Moreover, because patterns are stored in a single repository, all users get similar answers, rather than relying on fragmented analyses. This is in contrast to the data analysis paradigm where different users may draw different conclusions from the same data. Pattern management avoids the probability of 100 users getting 100 different answers from the same data, because now corporate knowledge is centralized.

Components of Pattern Management

To deal with patterns, we need to collect, store, manipulate, access and visualize them. We need repositories, query languages and systems to deal with refined patterns rather than raw data. Each of these has an equivalent in the data management world, as shown in Figure 2.

Data Management Pattern Management
Data/Table Pattern
Database Patternbase
Data Collection Data Mining
SQL Pattern-Orientated Query
Relational Algebra Pattern Algebra
Data Visualization Pattern Visualization
Report Explainable Daocument
Figure 2: Data Management vs. Pattern Management

The concept of a data warehouse was championed in the 1980s as a repository for corporate data elements. The idea was to create a central storage facility where everyone in the corporation could go and get "data" on demand, whenever they needed it. And, the central repository would help increase corporate data quality and consistency because everyone obtained data from a single source. This idea has now achieved worldwide acceptance, and almost every Fortune 500 company has several data warehouse projects. Similarly, a pattern repository can be used to hold historical patterns rather than historical data. With it, almost all the relevant patterns in the data are found beforehand and stored for use by business users such as marketing analysts, bank branch managers, store managers, etc. Business users get the interesting patterns of change every week or month or can query the patterns at will.

Patterns can, in fact, be represented as a set of "pattern-tables" within a traditional relational database. This solves several potential issues regarding user access rights, security control, multi-user access, etc. Obviously, we need a language to access and query the contents of a pattern repository. SQL may be considered an obvious first candidate for this; but when SQL was designed over 30 years ago, data mining was not a major issue. SQL was designed to access data stored in databases. We need pattern-oriented languages to access pattern repositories storing various types of exact and inexact patterns. Often, it is very hard to access these patterns with SQL.

Patterns cannot be conveniently queried in a direct way using a relational query language. Some patterns are not easily stored in a simple tabular format; and by just looking up influence factors in pattern tables, we may get incorrect results. We need a "pattern-kernel" that consistently manages and merges patterns.

While SQL relies on relational algebra, the pattern query uses "pattern algebra." The pattern query process should use SQL as part of its operation (i.e., pattern queries are decomposed into a set of related SQL queries, and then the results are recombined). However, business users just click on a graphical user interface to retrieve patterns on the intranet. They can begin to access knowledge immediately without lengthy training sessions or analytical know-how.

With pattern visualization, the user still performs analysis (e.g., visualizes affinity patterns), but the results delivered for the same level of computational effort are orders of magnitude better because the user now analyzes refined knowledge, not data.

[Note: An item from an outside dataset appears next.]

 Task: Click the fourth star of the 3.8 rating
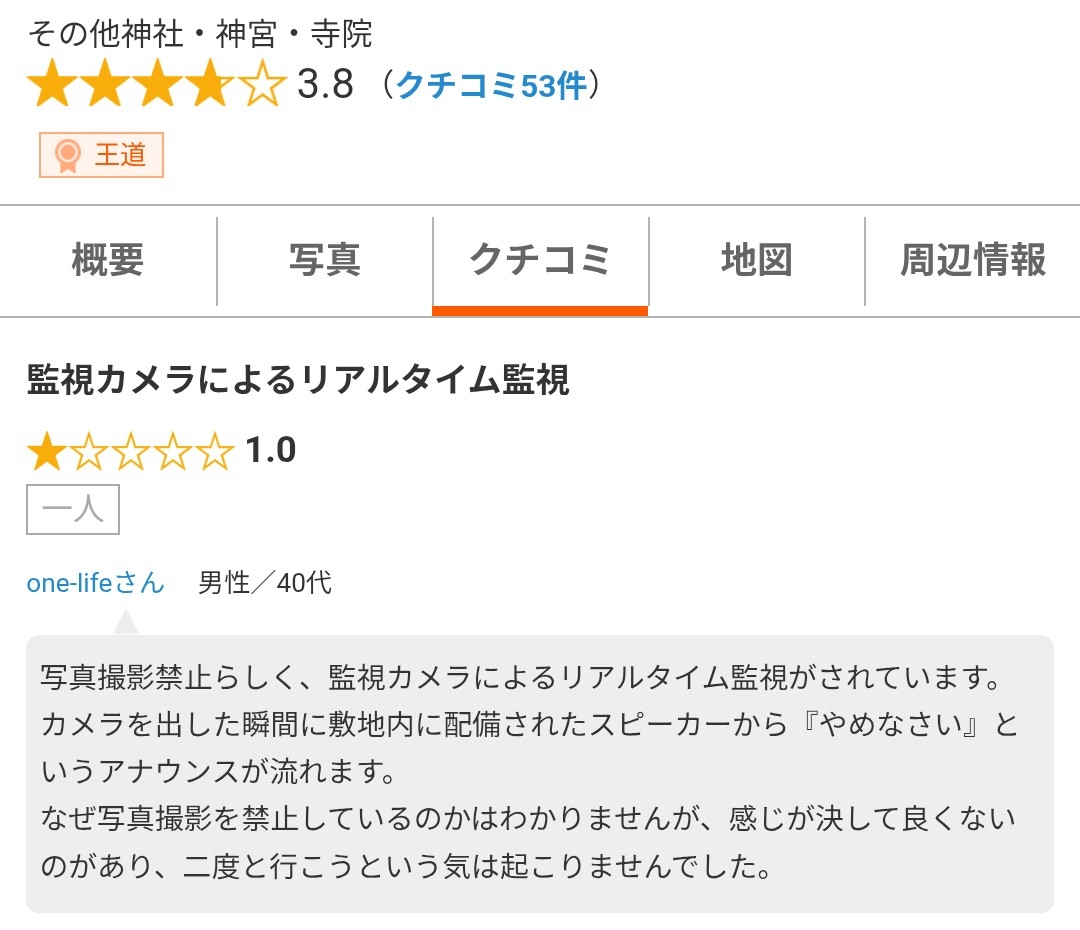tap(209, 86)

And now 100 different analysts will no longer get 100 different answers from the same data because there is a central knowledge repository.

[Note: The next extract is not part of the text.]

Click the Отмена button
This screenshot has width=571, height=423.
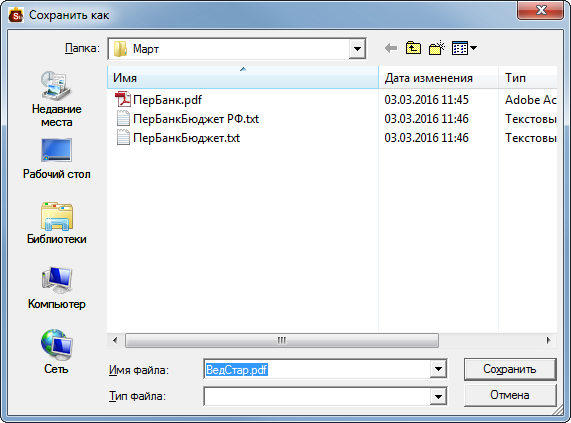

A natural way of delivering pattern-based information to users on the Web is a document organized as a collection of information of different types ­ text, data, graphs, etc. An explainable document looks like any other Web page at first, but does an incredible amount more by allowing users to dynamically obtain explanations that clarify, justify and substantiate the patterns presented within the document. Explainable documents are, in fact, a key element of machine-man systems (See "Machine-Man Interaction," DM Review, September 1997) allowing for the intelligent exchange of refined information between users and systems.